McCarthy strikes the right note while Keane notes the strike rate
Cork balance regret at losing with vastly improved display as Kerry look to improve
Cork’s Kevin O’Donovan, Seán White and Liam O’Donovan show their dejection at the final whistle of Saturday’s Munster SFC Final against Kerry at Páirc Ui Chaoimh. Photograph: James Crombie/Inpho
Ronan McCarthy wasn’t struggling for words but to strike the right note. His Cork team have been reeling from one mortification to another over the past 12 months – huge championship defeats, a ground-breaking relegation to Division Three – but on Saturday night they rediscovered themselves by exerting real pressure on Kerry and going down by just a score.
“If I say that that’s fine, I’m saying that it’s almost okay to lose the game,” he mused. “We came up believing we would win the game and have fallen short.
“You lose a game – I’ll give an example: the 2016 All-Ireland semi-final between Dublin and Kerry, which Kerry lost. Even though they were beaten, they played with real honour.
“I felt our lads played with real honour tonight and spirit, but we have to regroup, learn from our mistakes, look forward to another big challenge. I’m sure we’re going to get another bumper team in the qualifiers but I’m looking forward to that.”
His Kerry counterpart Peter Keane was filing his first senior championship title but with it, sundry caveats as to how vulnerable they looked when Cork came at them. Three goals went in but concerns also extended to at least the same number that didn’t and, which on another day, could well.

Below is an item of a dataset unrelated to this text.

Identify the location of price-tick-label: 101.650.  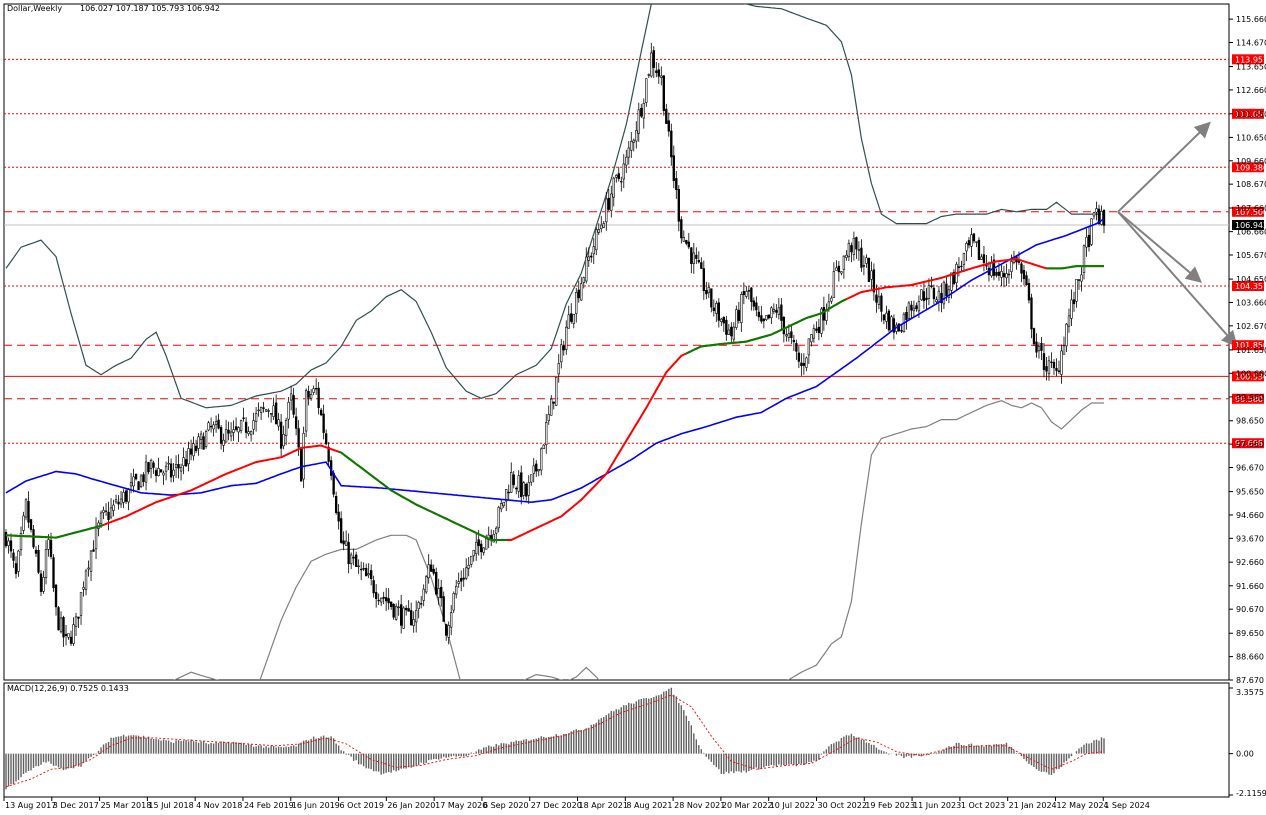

“What did they get – 3-10? It was 13 scores to 20 and you’d think from that that you’d be happy but just the goal-scoring opportunities – we’ve got to stop them. If you look at some of them, particularly in the first half, they were opportunities that came from us not killing the ball above and they had an overlap coming against us.

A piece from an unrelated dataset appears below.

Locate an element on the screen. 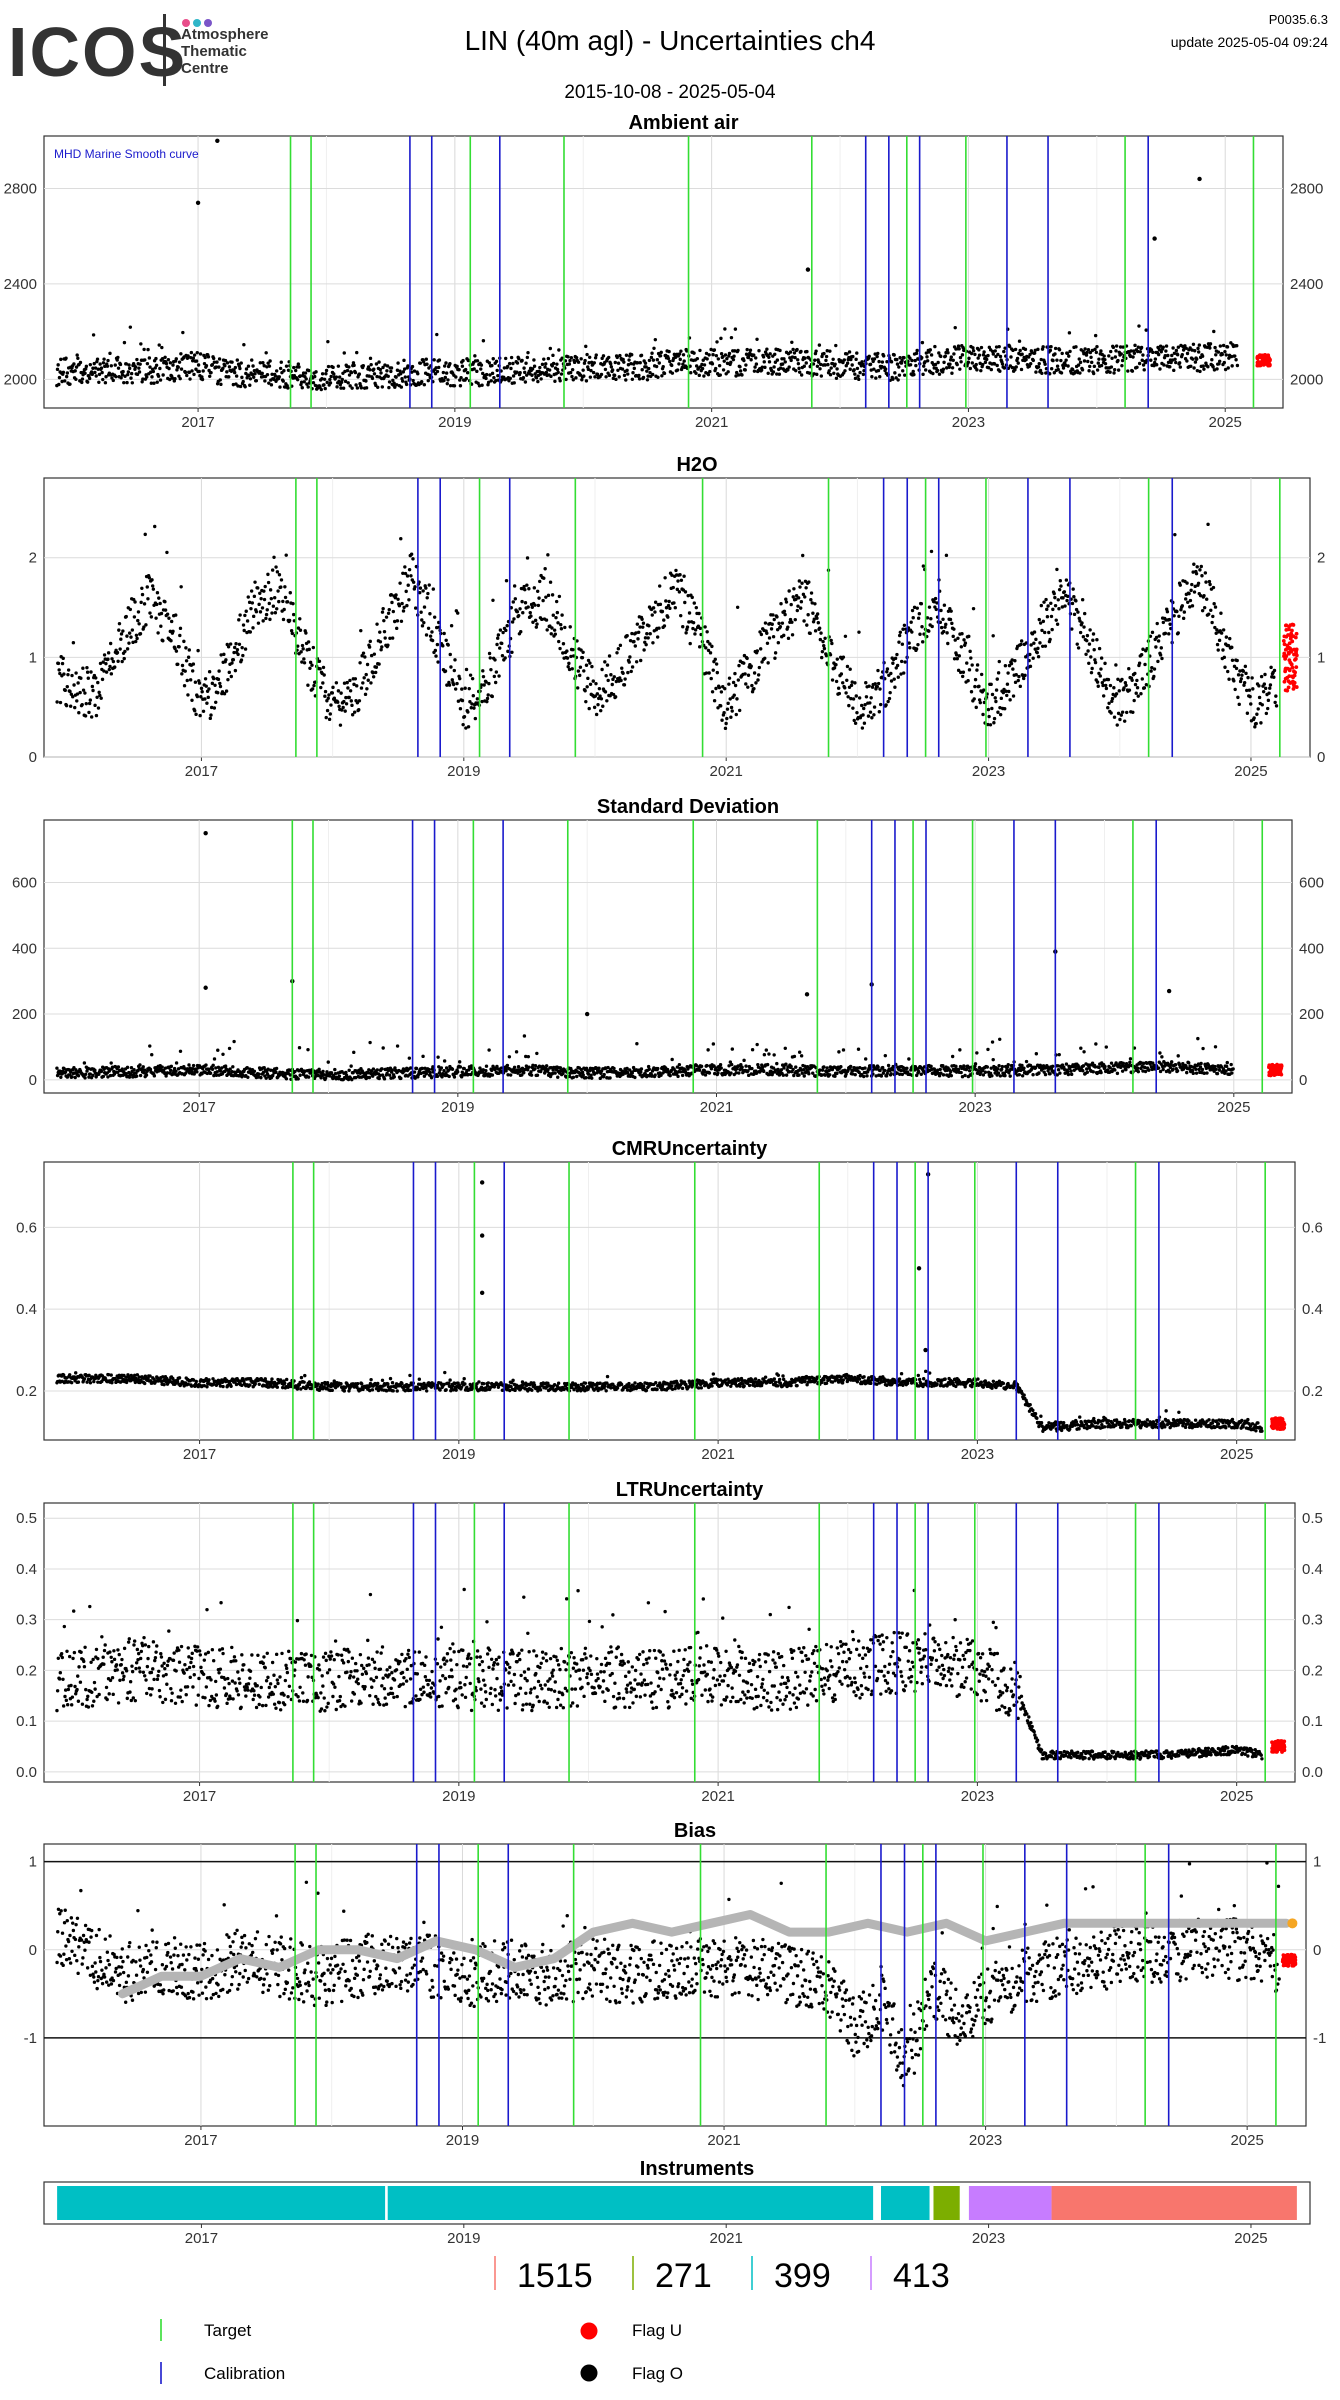  logo-tagline-line: Thematic is located at coordinates (214, 52).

“Some of the opportunities that they didn’t get off were because we recovered and got bodies in the way. You would have to praise that part of it too.”
For a young team, though, they showed mettle in that most testing of environments – a match you’re supposed to be winning that veers off-script.
“As you mentioned,” continued Keane, “there was 18,000 people but by Christ there was plenty of shouting going on for Cork at that stage and you could feel the momentum with them.
“We had five fellas playing in their first Munster final and I don’t know the numbers, I don’t know how many of them played in their first Munster final last year. So we’ve a very, very young team and for them to react and respond like that was very pleasing.”
Kerry move on to another crack at the Super 8s, while Cork, as McCarthy acknowledged, can head for the final round of the qualifiers with a new confidence that they too can make it to Broadway.
“The key thing in that is whoever we get in the draw we feel we’ll have the capability of beating them. But we’ll have to gather ourselves again, get back in Monday for recovery, be back in Tuesday. We will have regrets; that’s part of the learning process but if we learn from that, I think we’ll be a handful for anyone, whoever we get in the qualifiers.”